Invoer van itemposities
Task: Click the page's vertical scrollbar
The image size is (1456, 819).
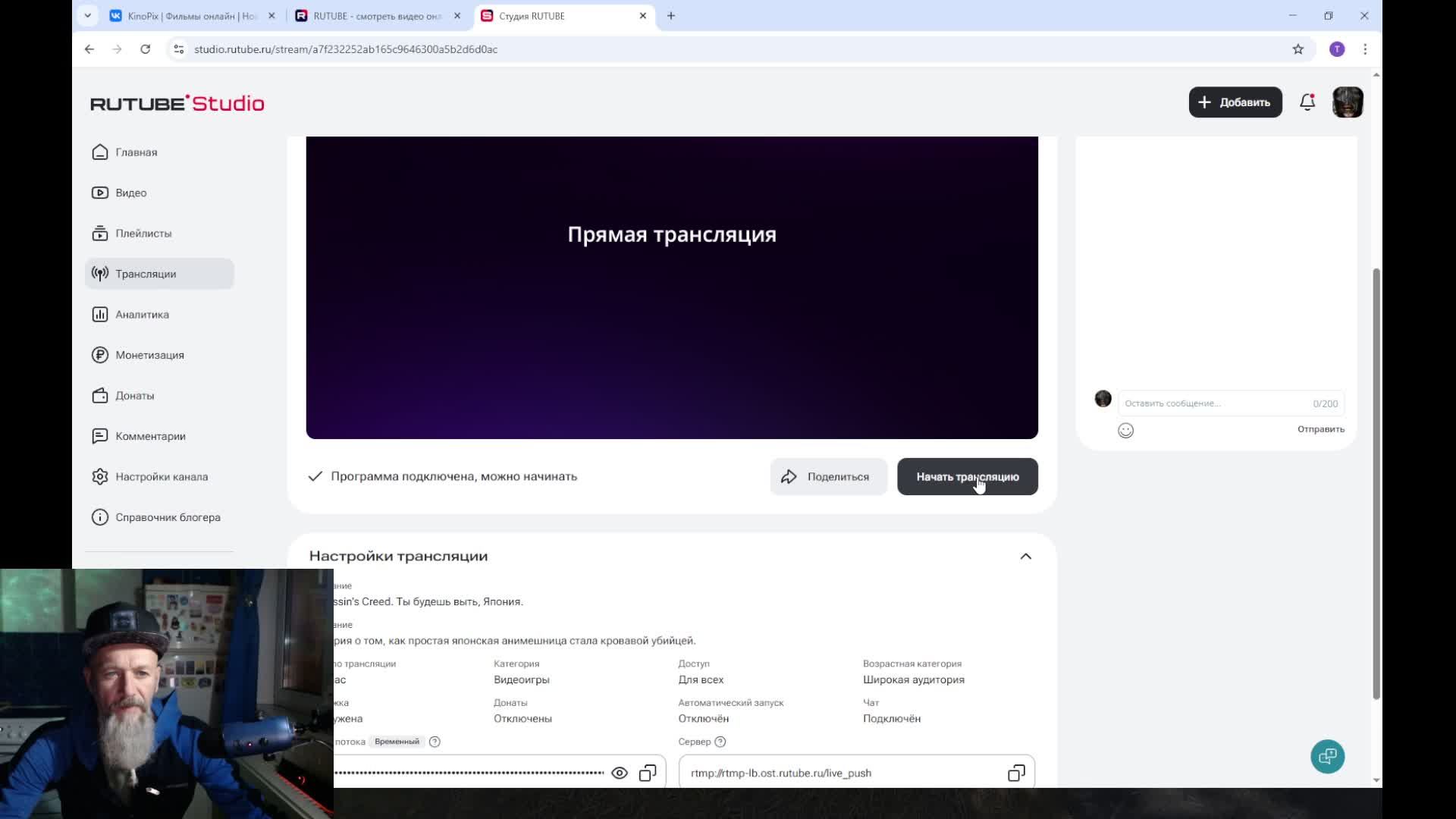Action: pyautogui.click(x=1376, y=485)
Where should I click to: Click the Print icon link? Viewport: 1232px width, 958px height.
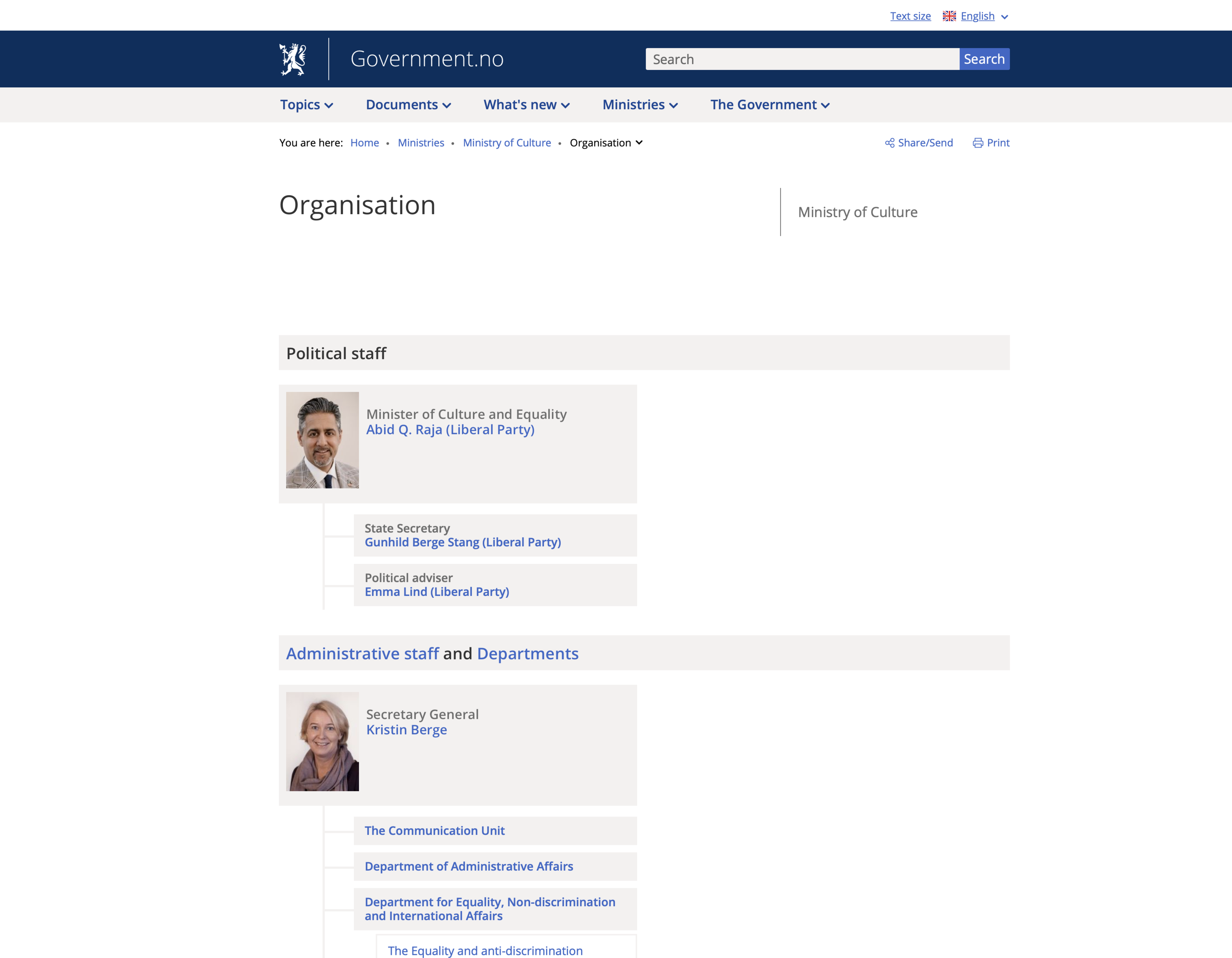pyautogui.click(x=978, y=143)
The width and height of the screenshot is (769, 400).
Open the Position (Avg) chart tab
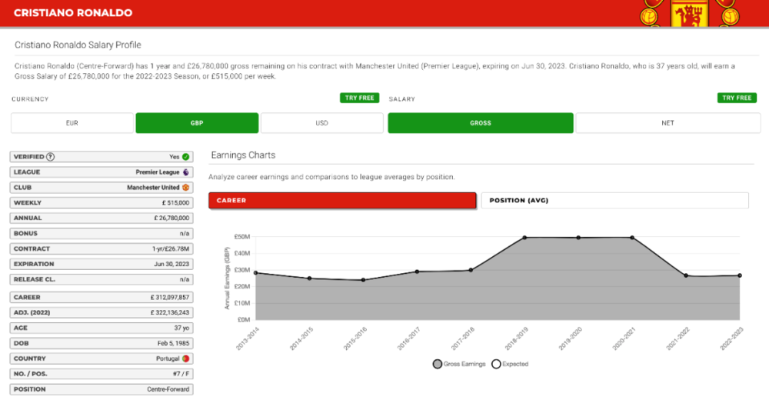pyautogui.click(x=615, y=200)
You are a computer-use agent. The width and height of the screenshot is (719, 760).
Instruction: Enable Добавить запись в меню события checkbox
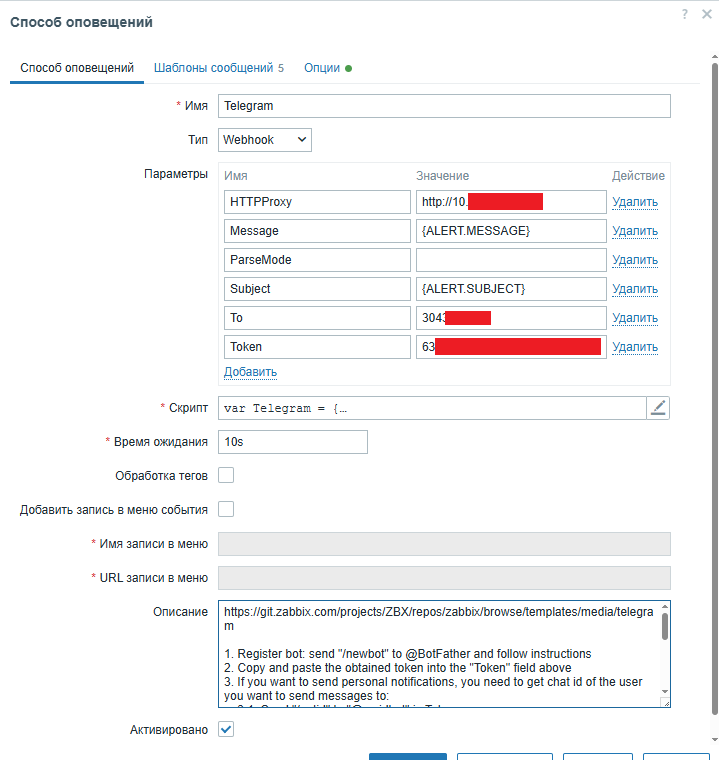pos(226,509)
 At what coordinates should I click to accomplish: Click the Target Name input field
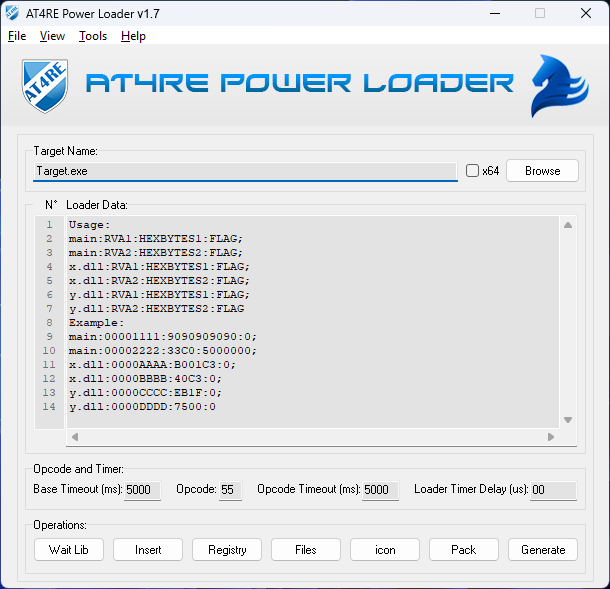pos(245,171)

▸ **Opdrachtdoel**:
Tel hoeveel regels van de records de tekenreeks "screenshot" bevatten, waarbij hoofdletters en kleine letters van belang zijn. Vermeld uitsluitend het aantal.

▸ **Volledig antwoord**:
2